__Text under study__:
It was reported that a 46-year-old Singaporean man, Tangaraju Suppiah, was executed today (April 26) at the Changi Prison in Singapore for an attempt to traffic around 2.2 pounds (0.998 kgs) of cannabis into Singapore.
Despite the amount being just a little less than 1kg, Tangaraju was sentenced to death in 2018 for “abetting the trafficking of more than 1 kilogram of cannabis (1,017.9 grams)”, according to the Central Narcotics Bureau (CNB).
According to a report by CNN, leading up to his execution, his family as well as human rights groups and activists called for lenience and questioned his conviction.
This is because the court had found that Tangaraju was in phone communications with two other men who were caught trying to smuggle cannabis into Singapore but he was never in contact with the cannabis himself.
“The case against Tangaraju is largely circumstantial and based on inferences. He never touched the cannabis he was accused of attempting to traffic.”
He was tied to the offense by two phone numbers found on the mobile phones of two men arrested by the CNB – one of which had been used to coordinate the cannabis delivery. Tangaraju was already in remand for a separate offense by the time he was linked to this case – and his mobile phones were never recorded for analysis,” shared the Transformative Justice Collective (TJC).
Despite this, appeals against his conviction and death sentence were shot down by the courts in 2019.
Now that Tangaraju has been executed, human rights groups and activists alike are condemning Singapore for the act, adding that they’ve fallen behind Malaysia on the matter of death sentences. This is due to Malaysia’s act of abolishing death penalties for all offenses in a unanimous vote.
Asia’s deputy director of Human Rights Watch, Phil Robertson, also pointed out that the fact that Tangaraju’s execution based on a cannabis offense is against the global effort towards legalising cannabis for medical purposes.
“It’s particularly outrageous that Tangaraju was arrested, convicted and executed for a cannabis related offense when much of the world is moving forward with cannabis legalisation based on medical assessments.”
“Putting him to death also shows just how far Singapore has fallen behind Malaysia – its leaders like to claim that their country is more modern and developed but in this case of criminal justice and the death penalty, Singapore is clearly the laggard”, he said.
Our hearts go out to Tangaraju’s loved ones.

__Task requirements__:
(a) Answer these questions using the article on Tangaraju's execution:
(i) In what year was Tangaraju sentenced to death?
(ii) Which group shared the statement that the case against him was largely circumstantial?
(iii) What did Malaysia do about the death penalty?
(b) Repeat word for word the passage of the article on Tangaraju's execution from "It was reported" to "questioned his conviction.".

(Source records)
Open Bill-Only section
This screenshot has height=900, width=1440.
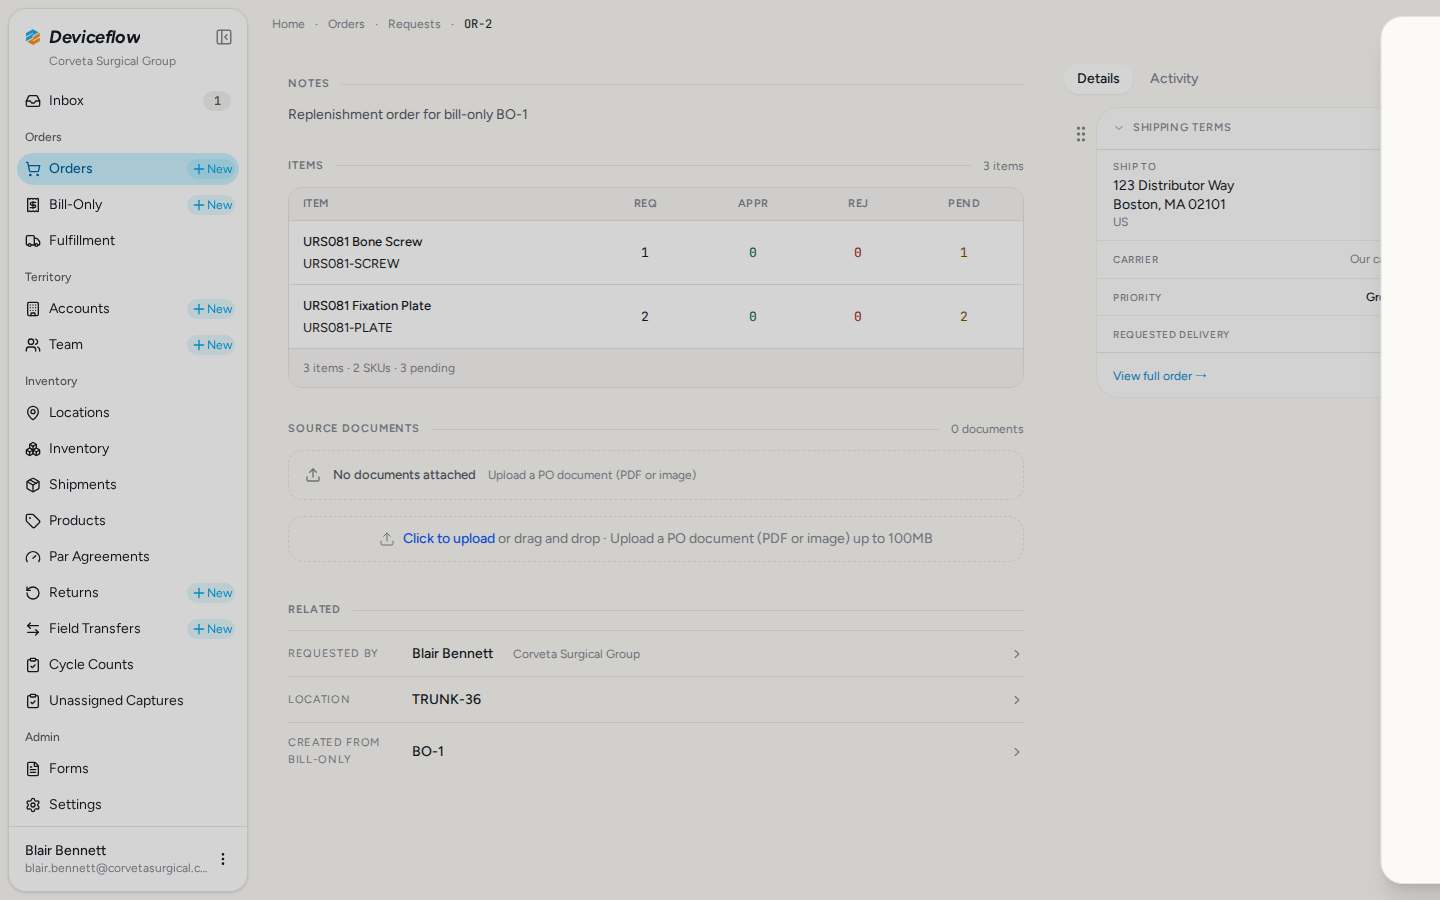tap(102, 205)
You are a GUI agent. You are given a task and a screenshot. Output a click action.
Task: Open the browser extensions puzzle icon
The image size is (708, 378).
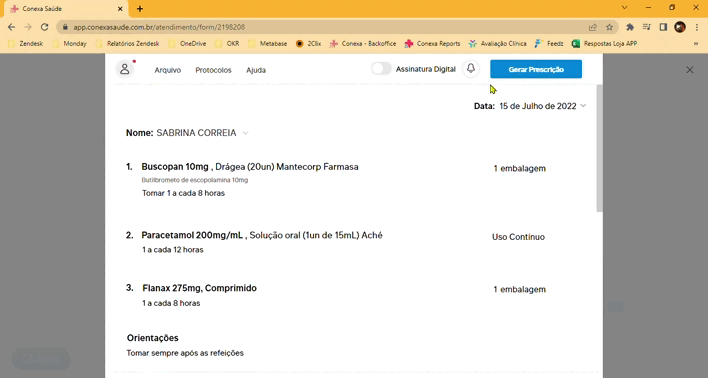click(630, 27)
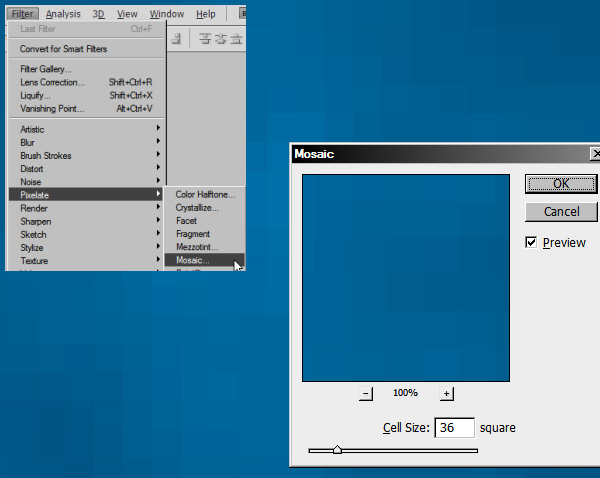This screenshot has height=478, width=600.
Task: Click the Cell Size slider handle
Action: 337,450
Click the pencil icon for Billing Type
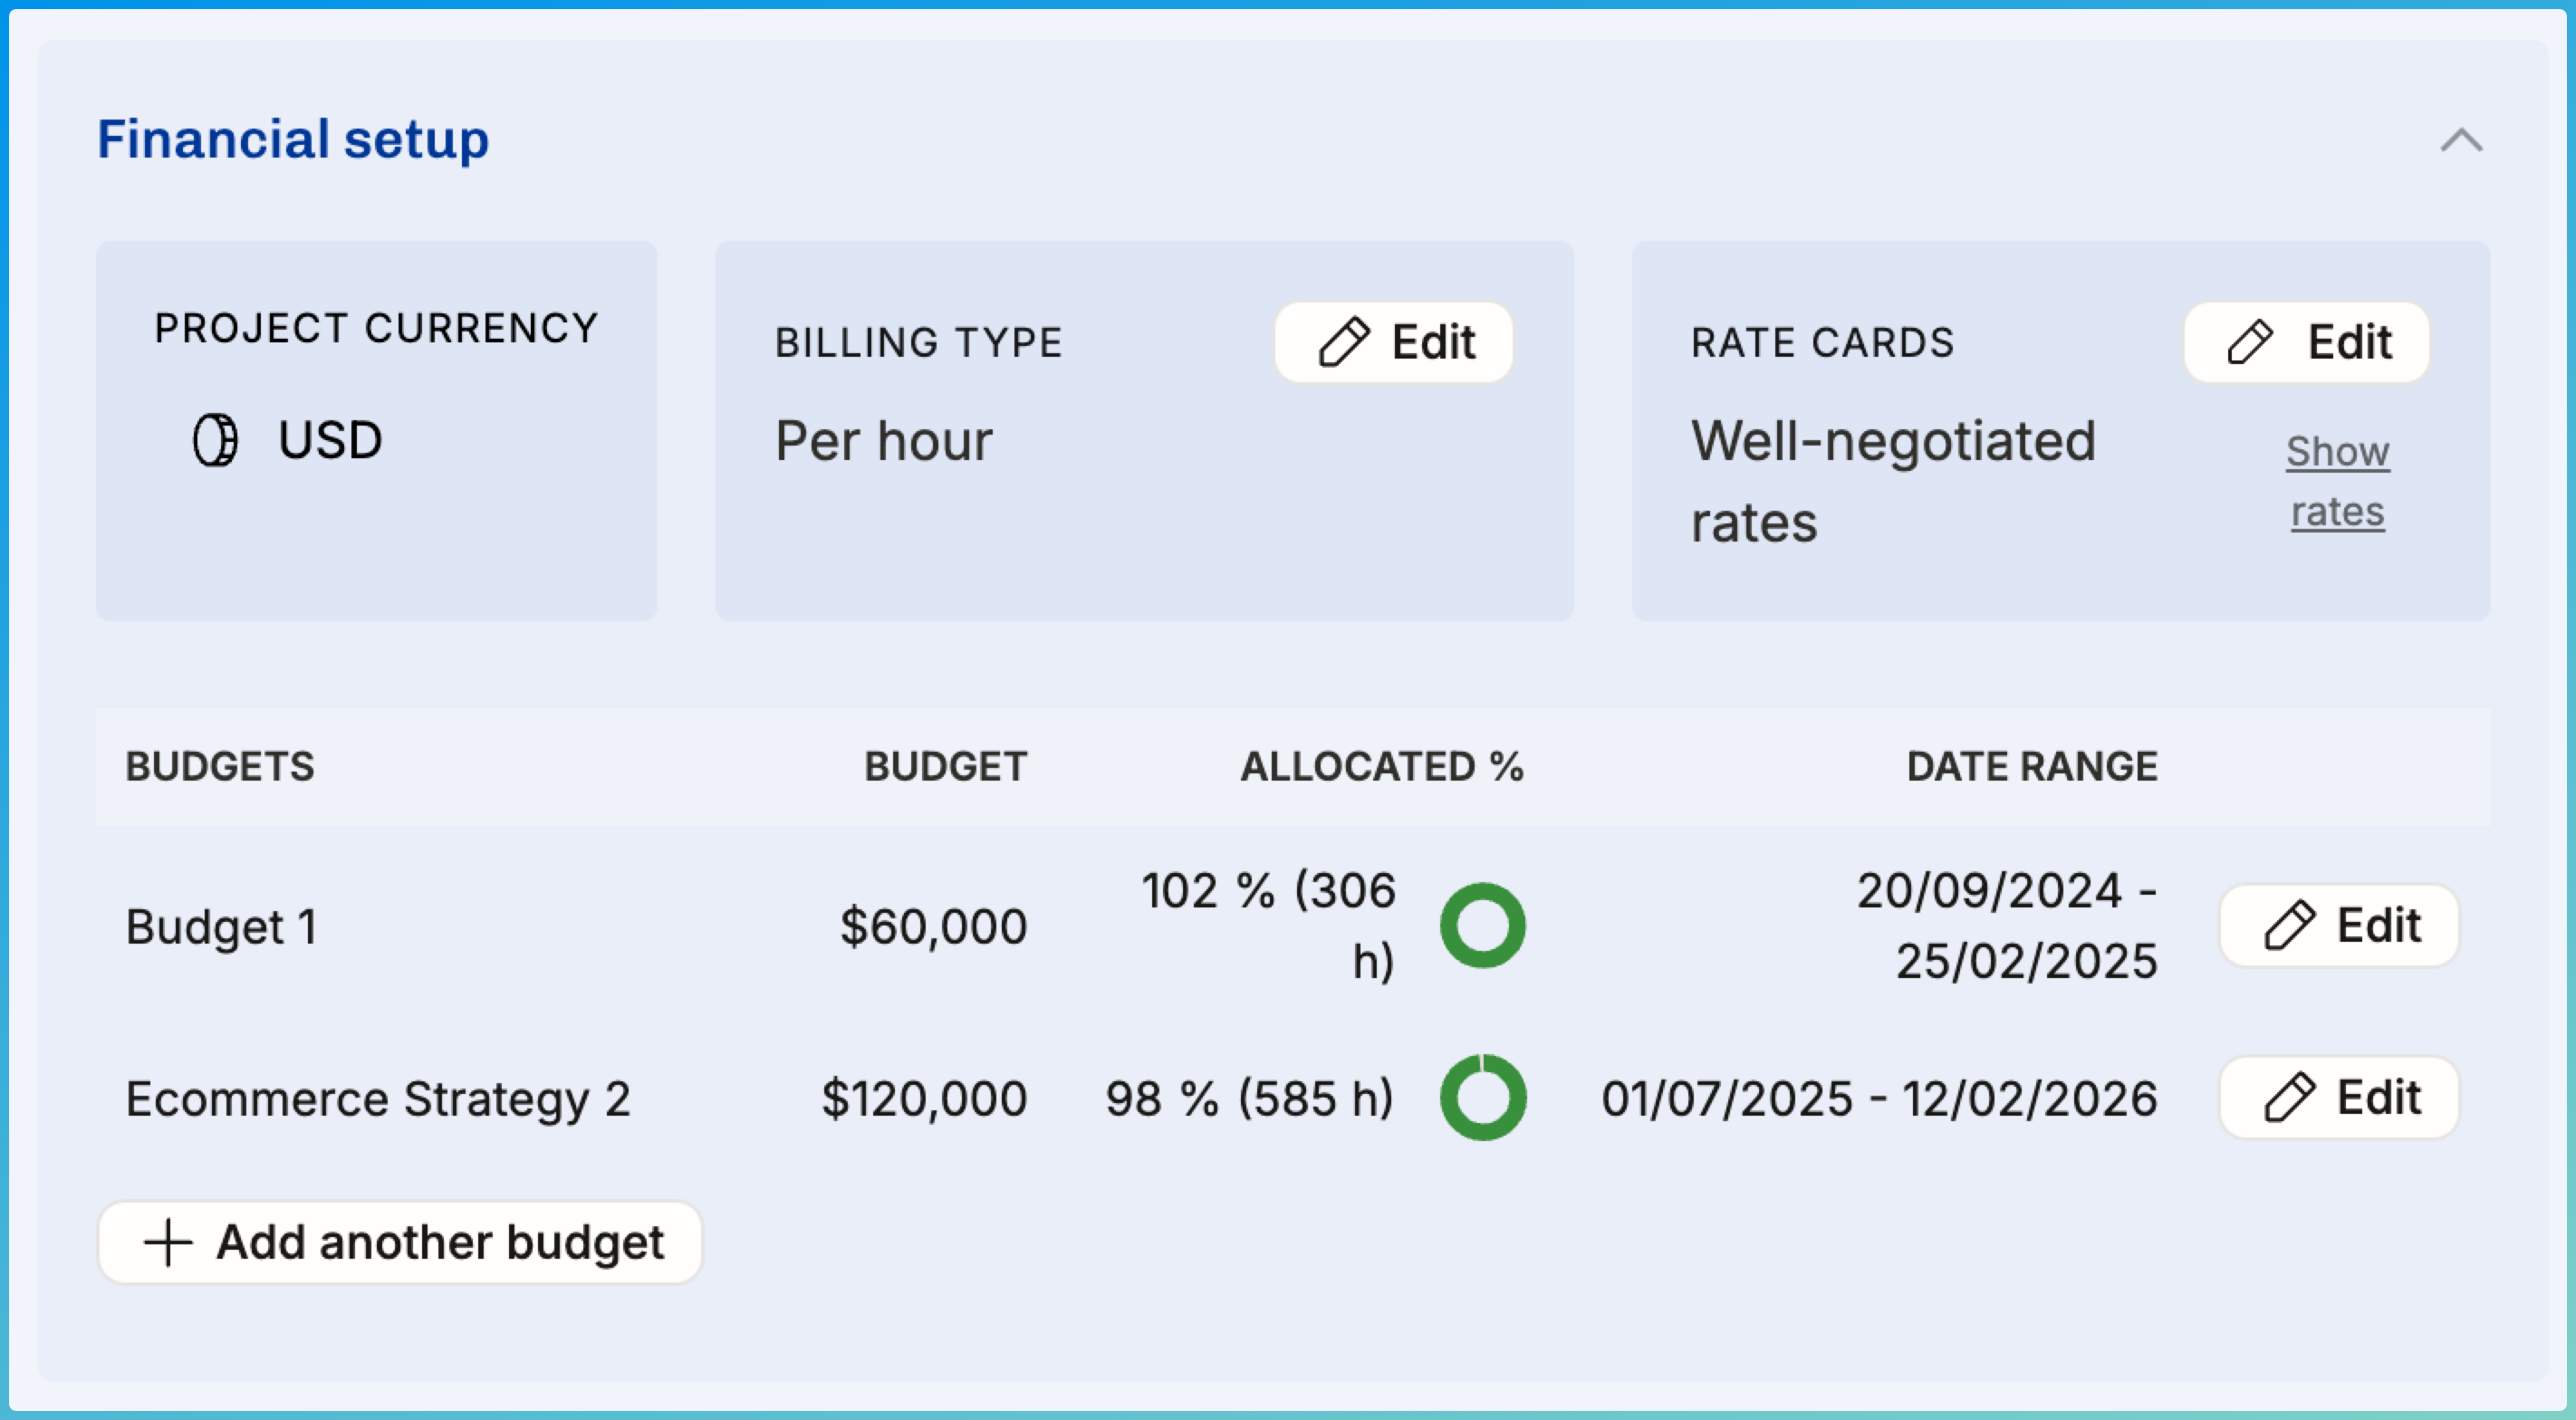Image resolution: width=2576 pixels, height=1420 pixels. [1343, 343]
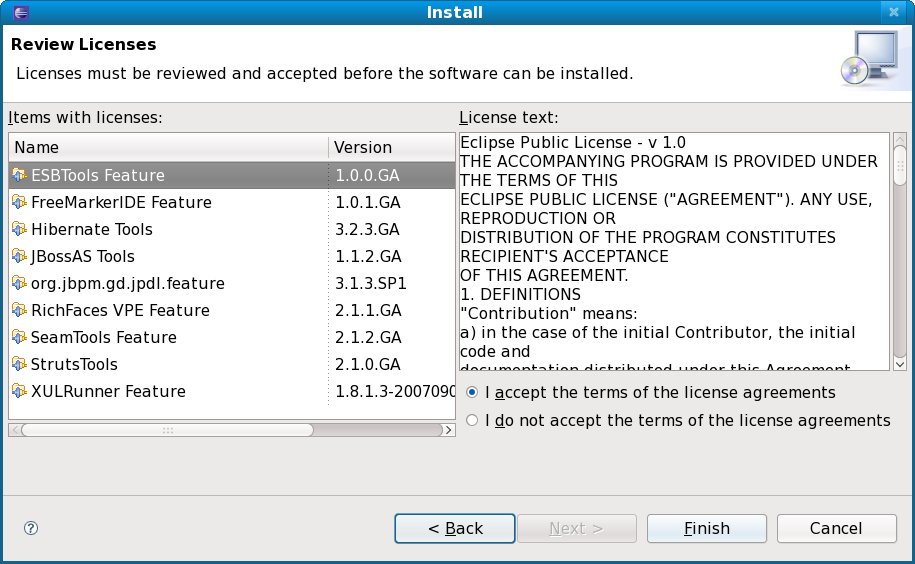Select the org.jbpm.gd.jpdl.feature row
Viewport: 915px width, 564px height.
[128, 283]
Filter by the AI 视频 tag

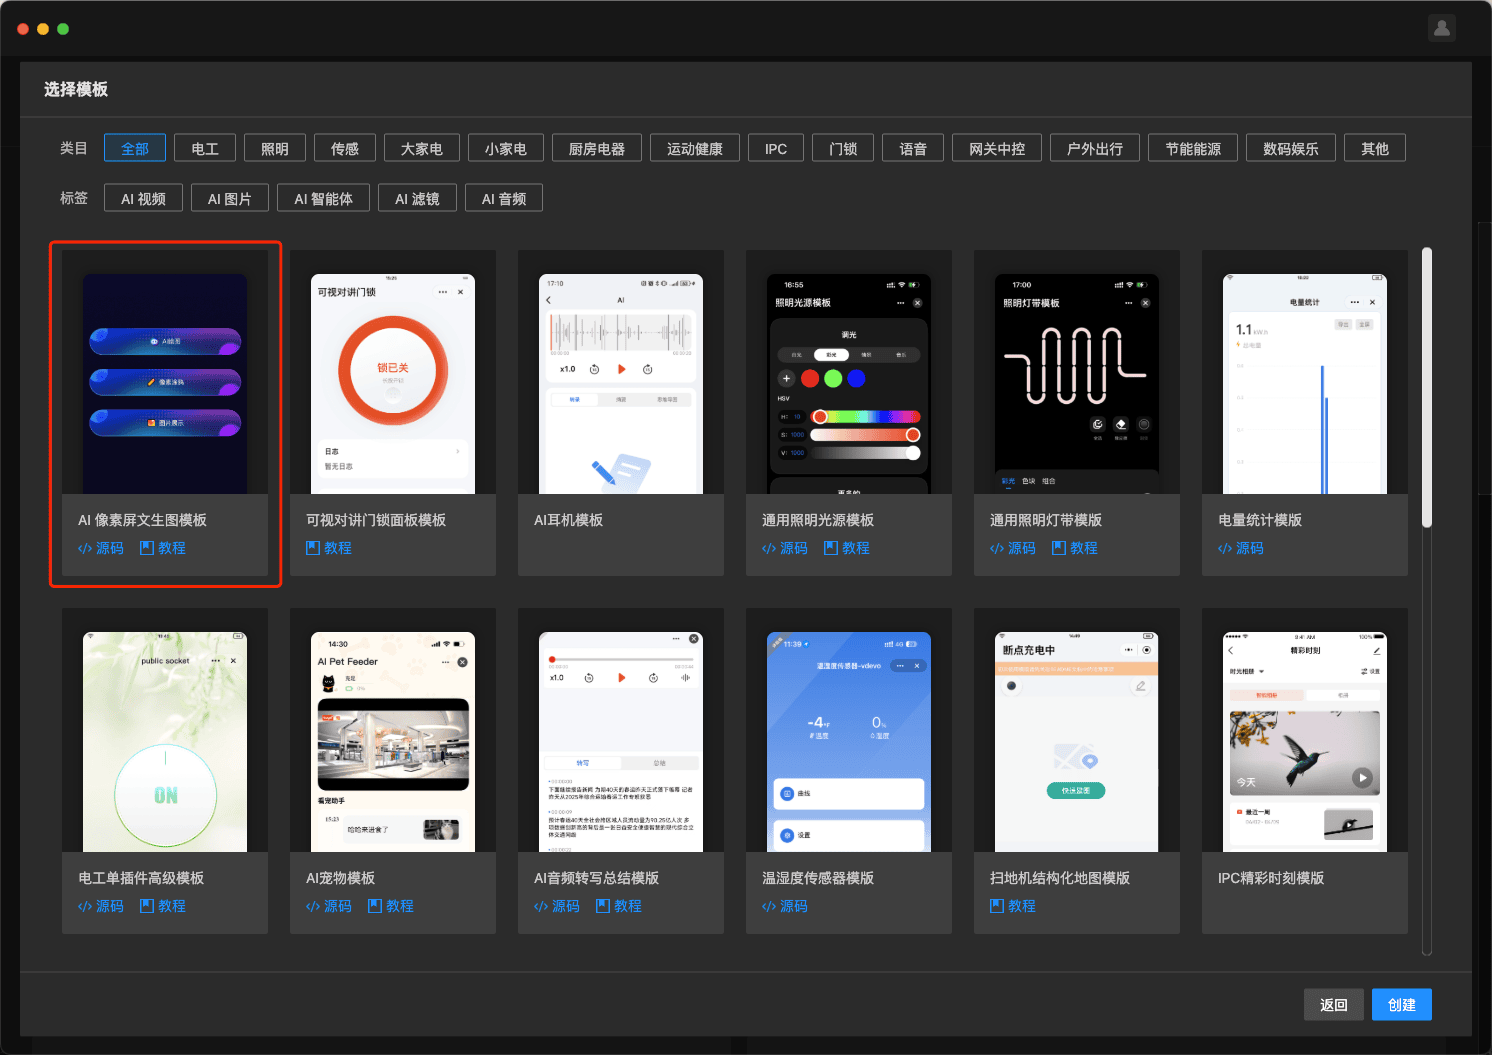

__Answers to each task__:
(a)
(i) 2018
(ii) The Transformative Justice Collective (TJC)
(iii) It abolished the death penalty for all offenses in a unanimous vote.

(b)
It was reported that a 46-year-old Singaporean man, Tangaraju Suppiah, was executed today (April 26) at the Changi Prison in Singapore for an attempt to traffic around 2.2 pounds (0.998 kgs) of cannabis into Singapore.
Despite the amount being just a little less than 1kg, Tangaraju was sentenced to death in 2018 for “abetting the trafficking of more than 1 kilogram of cannabis (1,017.9 grams)”, according to the Central Narcotics Bureau (CNB).
According to a report by CNN, leading up to his execution, his family as well as human rights groups and activists called for lenience and questioned his conviction.